003: Select the changes to record
Status¶
Accepted.
Context¶
We need to create some logic that reads from the git log to:
-
Extract the last published changes. To update the articles and feeds, we need to know which changes have been already published, so subsequent mkdocs build processes don't repeat work already done.
-
Parse the commit messages to extract the semantic versioning information from them.
The message must follow the angular commit guidelines with the exception that we'll allow many changes in the same commit message.
- Get the changes that need to be added to the newsletter articles. We've defined different levels of aggregation for the user to choose how often they want to be notified: daily, weekly, monthly or yearly.
Proposals¶
Extract the last published changes¶
We can:
- Add meaningful tags to the repository: If we create a tag
last_weekly
on the commit of the last published changed for the weekly feed, then we can add to the changes to publish only those posterior to that commit. - Save the last commit ids in a file in the repo: If we create a hidden
.last_published.json
with the last commit id of each feed type, we can add to the feeds only the changes that are posterior to those commits. - Save the last commit ids in the mkdocs.yaml file: We can save the last commit ids in the configuration section of the plugin in the mkdocs.yaml file.

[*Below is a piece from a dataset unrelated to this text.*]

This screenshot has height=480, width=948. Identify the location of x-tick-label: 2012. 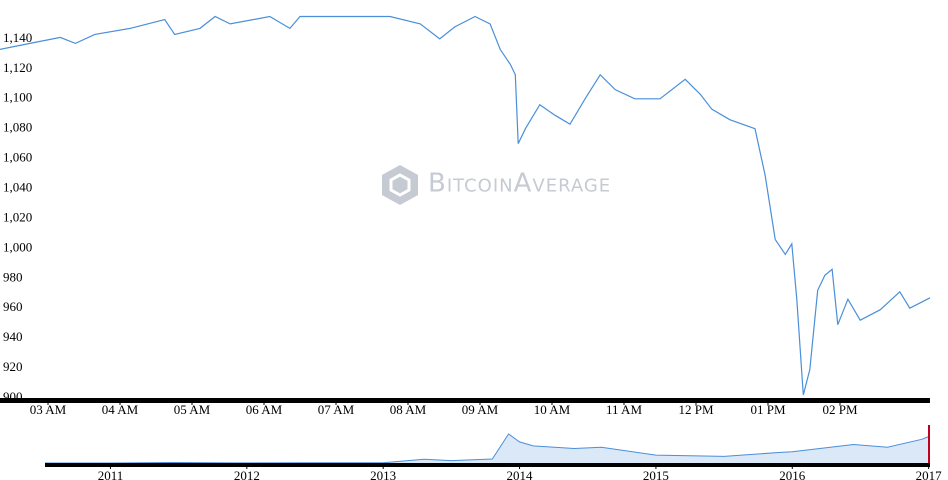
(247, 474).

- Deduce the last published date from existent articles: We already have this
information in the existent articles. All we would need to do is analyze the
files in the
on_files
and deduce the last content publication.
Add meaningful tags to the repository¶
Using tags has the advantage that we could reuse the Repo
object to extract
the information, which we already use in the services that process the changes.
The disadvantage is that we'll pollute the git repository with tags that may not
be interesting to the user. In the digital garden case, it's not a problem, but
it can be in the changelog one.
Save the last commit ids in a file in the repo¶
Storing the commit ids in a hidden json file has the advantage that we don't
pollute the git repository, we can use the
json
export and import functionality of pydantic. The disadvantage is that we'll
create an additional file in the repository.
cruft uses this method.
Save the last commit ids in the mkdocs.yaml file¶
Storing the commit ids in the mkdocs.yaml file has the advantage that it doesn't pollute either the git repository nor the project directory. The disadvantage is that it pollutes the mkdocs configuration file.
Deduce the last published date from existent articles¶
Using the existent articles has these advantages:
- It doesn't pollute either the git repository, nor the project directory nor the mkdocs configuration file.
- We can fetch the last published date per feed before parsing the commits, so instead of analyzing the whole history, we can go from the newest till the desired dates, making the algorithm more efficient..
- We don't overwrite the existent articles, so if the user makes changes on them, they are respected.
The disadvantage is that we need to code the extraction of that dates from the files collection, but it should not be difficult.
Assuming that we have the existent articles organized following
004,
we can create a function that reads the files
attribute from the on_files
event and deduces the date of the last change of the last newsletter article for
each feed.
Parse the commit messages¶
We can:
- Use the python-semantic-release library.
- Use the commitizen library.
- Write our own parser.
After reviewing the existent libraries, I've found that python-semantic-release exposes the parsed data in a friendlier way. The only drawback is that it uses NamedTuples for the objects that hold the parsed data, so if we want to change one, we need to create a new one from the old.
Using an existent library, if it's well maintained, is always better than writing your own.
Extract file context from the MkDocs nav¶
For each file that contains changes, we need to deduce the relative position in the nav against the rest of articles. This is necessary so we're able to group changes together by category, subcategory and file later in the newsletter creation.
We can use the Deepdiff to locate the file in the nav tree, and then extract the context information from the path.
Get the changes that need to be added to the newsletter articles¶
For a change to be added to each feed it needs to:
- year: Be made before the first day of the year and after the last published change in the year feed.
- month: Be made before the first day of the month and after the last published change in the month feed.
- week: Be made before the last Monday and after the last published change in the week feed.
- day: Be made before today and after the last published change in the day feed.
Decision¶
We will:
- Run this phase in the
on_files
MkDocs event to be able to have the list of articles to process. - Deduce the last published date from existent articles as it's the cleanest solution in terms of repository pollution.
- Extract the last published dates before we parse the commit messages.
- Process only the commits that are posterior to those dates.
- Use python-semantic-release library to parse the commit messages.
- Extract file context from the MkDocs nav
- Get the changes that need to be added to the newsletter articles with the different feeds.
Consequences¶
We don't have to write the parsing logic, it's maintained by the community and it needs few changes to fulfill our needs.
Advantages:
- We'll know between builds which changes have been already published.
- We'll reduce the amount of commits that we parse, thus making the process more efficient.
- We wont overwrite manual user changes in the published articles.
Disadvantages:
- We need to code and maintain the extraction of last published date from the list of repository files.